[START OF PAGE]

Development of a Program for Construction of a Starting Material Library for AIPHOS

Koji SATOH, Shukou AZUMA, Hiroko SATOH1) and Kimito FUNATSU



Since the seminal publication on computer-assisted organic synthesis by Corey and Wipke2) was presented, more than fifty computer-assisted synthesis planning systems, as we know, for designing syntheses of organic compounds have been developed during the last twenty five years. There are two categories in computer-assisted organic synthesis planning systems. One is an empirical knowledge-based approach, such as in LHASA3) or SECS.4) The other is a logic-centered approach, such as in SYNGEN5) or EROS.6) The advantage with regard to the former systems is that their proposals of retrosyntheses can generally be executed in laboratories. The latter ones have the merit that their proposed retorosynthetic paths involve original and novel ones. Both two approaches are attractive for chemists.

[END OF PAGE]
[START OF EXTRACTED MATERIAL]

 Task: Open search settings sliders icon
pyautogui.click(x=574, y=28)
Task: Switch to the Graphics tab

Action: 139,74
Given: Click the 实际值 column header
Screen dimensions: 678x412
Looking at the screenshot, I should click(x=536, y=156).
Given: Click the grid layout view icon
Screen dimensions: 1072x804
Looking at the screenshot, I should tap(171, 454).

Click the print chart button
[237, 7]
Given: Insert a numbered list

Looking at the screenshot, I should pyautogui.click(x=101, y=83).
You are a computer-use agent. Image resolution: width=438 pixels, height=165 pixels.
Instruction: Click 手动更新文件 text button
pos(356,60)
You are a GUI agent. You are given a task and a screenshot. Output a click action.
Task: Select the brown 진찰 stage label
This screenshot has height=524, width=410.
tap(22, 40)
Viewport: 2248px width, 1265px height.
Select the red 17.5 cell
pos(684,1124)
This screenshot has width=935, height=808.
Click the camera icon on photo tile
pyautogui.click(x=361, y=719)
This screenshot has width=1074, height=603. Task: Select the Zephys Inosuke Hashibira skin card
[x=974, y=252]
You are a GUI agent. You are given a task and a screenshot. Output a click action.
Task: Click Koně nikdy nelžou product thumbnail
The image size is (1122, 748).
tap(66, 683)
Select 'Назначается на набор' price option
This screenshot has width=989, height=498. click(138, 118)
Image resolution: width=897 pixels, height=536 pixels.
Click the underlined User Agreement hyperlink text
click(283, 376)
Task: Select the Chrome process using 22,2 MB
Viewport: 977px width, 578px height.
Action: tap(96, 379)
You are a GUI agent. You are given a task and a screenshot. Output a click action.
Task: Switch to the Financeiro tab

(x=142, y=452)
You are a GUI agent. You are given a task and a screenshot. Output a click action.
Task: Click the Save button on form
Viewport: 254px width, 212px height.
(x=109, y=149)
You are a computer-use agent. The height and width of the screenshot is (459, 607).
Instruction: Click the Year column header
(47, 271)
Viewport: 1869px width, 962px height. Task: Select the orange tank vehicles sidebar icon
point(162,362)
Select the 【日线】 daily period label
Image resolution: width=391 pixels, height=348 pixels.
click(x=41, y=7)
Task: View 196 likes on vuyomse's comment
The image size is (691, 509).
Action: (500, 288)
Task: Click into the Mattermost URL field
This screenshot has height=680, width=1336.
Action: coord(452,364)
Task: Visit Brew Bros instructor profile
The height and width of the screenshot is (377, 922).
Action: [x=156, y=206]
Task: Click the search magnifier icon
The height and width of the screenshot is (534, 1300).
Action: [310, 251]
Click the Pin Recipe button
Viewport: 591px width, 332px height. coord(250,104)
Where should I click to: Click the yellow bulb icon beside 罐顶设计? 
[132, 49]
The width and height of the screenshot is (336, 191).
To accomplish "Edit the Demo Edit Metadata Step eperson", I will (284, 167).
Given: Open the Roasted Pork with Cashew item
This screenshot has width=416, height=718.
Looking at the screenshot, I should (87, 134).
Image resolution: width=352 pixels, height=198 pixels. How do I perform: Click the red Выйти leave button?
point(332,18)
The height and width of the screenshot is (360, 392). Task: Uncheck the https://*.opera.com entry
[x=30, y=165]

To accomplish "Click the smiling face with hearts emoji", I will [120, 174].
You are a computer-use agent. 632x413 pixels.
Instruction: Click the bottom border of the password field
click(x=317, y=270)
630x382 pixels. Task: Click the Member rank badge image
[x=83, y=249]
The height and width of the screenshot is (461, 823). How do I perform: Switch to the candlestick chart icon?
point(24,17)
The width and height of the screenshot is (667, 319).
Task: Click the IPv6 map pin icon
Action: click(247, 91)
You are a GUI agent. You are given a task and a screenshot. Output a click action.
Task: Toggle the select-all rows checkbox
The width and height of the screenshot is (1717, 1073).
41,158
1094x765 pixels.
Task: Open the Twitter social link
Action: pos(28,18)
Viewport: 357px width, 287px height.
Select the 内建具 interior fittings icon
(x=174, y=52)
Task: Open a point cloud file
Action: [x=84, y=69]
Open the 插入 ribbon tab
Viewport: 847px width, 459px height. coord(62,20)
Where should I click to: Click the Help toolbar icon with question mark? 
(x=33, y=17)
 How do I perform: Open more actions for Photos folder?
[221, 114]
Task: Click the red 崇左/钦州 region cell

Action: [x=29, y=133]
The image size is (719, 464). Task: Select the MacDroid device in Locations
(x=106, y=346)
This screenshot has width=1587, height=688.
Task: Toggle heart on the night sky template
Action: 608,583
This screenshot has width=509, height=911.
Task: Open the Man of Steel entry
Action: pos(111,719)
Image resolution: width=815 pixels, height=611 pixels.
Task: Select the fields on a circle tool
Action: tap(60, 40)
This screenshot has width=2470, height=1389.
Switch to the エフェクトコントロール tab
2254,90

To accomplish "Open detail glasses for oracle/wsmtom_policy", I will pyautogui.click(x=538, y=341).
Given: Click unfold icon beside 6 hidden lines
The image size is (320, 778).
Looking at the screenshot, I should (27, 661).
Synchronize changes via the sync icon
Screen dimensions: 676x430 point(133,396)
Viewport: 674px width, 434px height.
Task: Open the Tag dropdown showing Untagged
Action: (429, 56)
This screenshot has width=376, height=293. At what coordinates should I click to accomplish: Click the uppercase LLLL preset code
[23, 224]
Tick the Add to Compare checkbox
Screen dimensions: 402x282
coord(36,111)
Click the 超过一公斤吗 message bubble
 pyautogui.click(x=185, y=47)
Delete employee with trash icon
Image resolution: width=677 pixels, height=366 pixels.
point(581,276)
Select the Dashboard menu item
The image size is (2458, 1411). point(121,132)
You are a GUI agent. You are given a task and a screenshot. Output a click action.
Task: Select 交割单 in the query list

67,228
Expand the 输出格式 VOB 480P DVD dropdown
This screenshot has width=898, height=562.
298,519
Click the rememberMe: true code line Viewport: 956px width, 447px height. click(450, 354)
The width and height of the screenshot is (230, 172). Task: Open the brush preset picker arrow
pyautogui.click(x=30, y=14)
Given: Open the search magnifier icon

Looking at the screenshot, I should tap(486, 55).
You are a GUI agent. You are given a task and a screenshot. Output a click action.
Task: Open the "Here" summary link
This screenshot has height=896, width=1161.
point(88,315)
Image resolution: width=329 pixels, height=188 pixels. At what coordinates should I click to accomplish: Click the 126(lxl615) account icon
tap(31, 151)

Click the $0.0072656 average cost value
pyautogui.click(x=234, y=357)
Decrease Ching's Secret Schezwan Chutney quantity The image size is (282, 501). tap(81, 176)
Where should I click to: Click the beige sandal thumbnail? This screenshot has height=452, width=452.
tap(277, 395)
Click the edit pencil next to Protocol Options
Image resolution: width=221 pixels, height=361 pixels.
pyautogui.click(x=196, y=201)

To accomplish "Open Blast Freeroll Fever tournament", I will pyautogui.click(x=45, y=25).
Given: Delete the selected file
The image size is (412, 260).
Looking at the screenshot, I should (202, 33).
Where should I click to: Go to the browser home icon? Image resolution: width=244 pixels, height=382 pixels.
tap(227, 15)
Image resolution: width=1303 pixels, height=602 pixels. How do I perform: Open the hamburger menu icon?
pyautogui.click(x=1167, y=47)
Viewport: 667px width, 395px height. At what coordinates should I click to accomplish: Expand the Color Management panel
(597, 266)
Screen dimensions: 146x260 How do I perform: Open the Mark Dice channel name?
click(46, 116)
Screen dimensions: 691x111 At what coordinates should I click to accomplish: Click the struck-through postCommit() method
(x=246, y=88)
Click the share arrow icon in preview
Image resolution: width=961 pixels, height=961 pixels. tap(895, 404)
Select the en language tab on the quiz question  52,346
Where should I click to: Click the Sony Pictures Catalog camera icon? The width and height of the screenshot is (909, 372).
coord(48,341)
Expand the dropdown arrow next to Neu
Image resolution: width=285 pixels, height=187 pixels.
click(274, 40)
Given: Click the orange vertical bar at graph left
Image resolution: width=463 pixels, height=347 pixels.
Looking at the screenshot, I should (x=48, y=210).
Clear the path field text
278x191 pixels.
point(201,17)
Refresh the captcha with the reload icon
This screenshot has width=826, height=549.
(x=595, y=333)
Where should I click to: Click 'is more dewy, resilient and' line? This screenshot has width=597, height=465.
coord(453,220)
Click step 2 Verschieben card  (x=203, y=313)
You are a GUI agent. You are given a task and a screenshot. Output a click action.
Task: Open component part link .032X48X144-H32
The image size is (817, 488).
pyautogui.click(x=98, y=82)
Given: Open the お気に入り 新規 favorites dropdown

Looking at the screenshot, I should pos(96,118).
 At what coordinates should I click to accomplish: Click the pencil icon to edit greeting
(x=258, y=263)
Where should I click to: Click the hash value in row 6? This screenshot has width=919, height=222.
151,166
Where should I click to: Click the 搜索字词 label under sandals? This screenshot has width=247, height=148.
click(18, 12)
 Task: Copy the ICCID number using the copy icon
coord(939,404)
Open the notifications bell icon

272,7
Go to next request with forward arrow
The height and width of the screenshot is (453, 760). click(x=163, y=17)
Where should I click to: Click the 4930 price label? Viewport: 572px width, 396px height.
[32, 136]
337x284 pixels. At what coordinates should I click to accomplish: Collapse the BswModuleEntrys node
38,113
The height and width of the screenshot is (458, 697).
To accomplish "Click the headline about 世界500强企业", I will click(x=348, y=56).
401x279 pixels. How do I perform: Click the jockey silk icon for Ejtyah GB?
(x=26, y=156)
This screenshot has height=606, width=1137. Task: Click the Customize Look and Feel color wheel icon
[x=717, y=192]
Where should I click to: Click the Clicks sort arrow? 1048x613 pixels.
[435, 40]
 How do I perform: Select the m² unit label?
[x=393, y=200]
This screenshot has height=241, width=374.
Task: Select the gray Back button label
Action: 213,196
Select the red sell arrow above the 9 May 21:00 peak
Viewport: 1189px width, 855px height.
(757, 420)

[END OF EXTRACTED MATERIAL]

▸ **SET PROBLEM 1**
Using the passage on synthesis planning systems, decide whether each statement is true: (a) LHASA is given as an example of the logic-centered approach; (b) retrosyntheses proposed by the empirical knowledge-based systems can generally be carried out in laboratories; (c) fewer than thirty such systems have been developed. Answer yes or no for each and quote the words of the passage that settle it.
▸ **SET PROBLEM 2**
Summarize the passage on synthesis planning systems in two sentences.
Nothing here depends on the rows.

▸ **WRITTEN SOLUTION 1**
(a) No: "One is an empirical knowledge-based approach, such as in LHASA"
(b) Yes: "their proposals of retrosyntheses can generally be executed in laboratories"
(c) No: "more than fifty computer-assisted synthesis planning systems"

▸ **WRITTEN SOLUTION 2**
Since the seminal publication by Corey and Wipke, more than fifty computer-assisted synthesis planning systems for organic compounds have been developed over the last twenty-five years. They fall into two categories: empirical knowledge-based systems, whose proposed retrosyntheses can generally be executed in laboratories, and logic-centered systems, whose proposed paths include original and novel ones.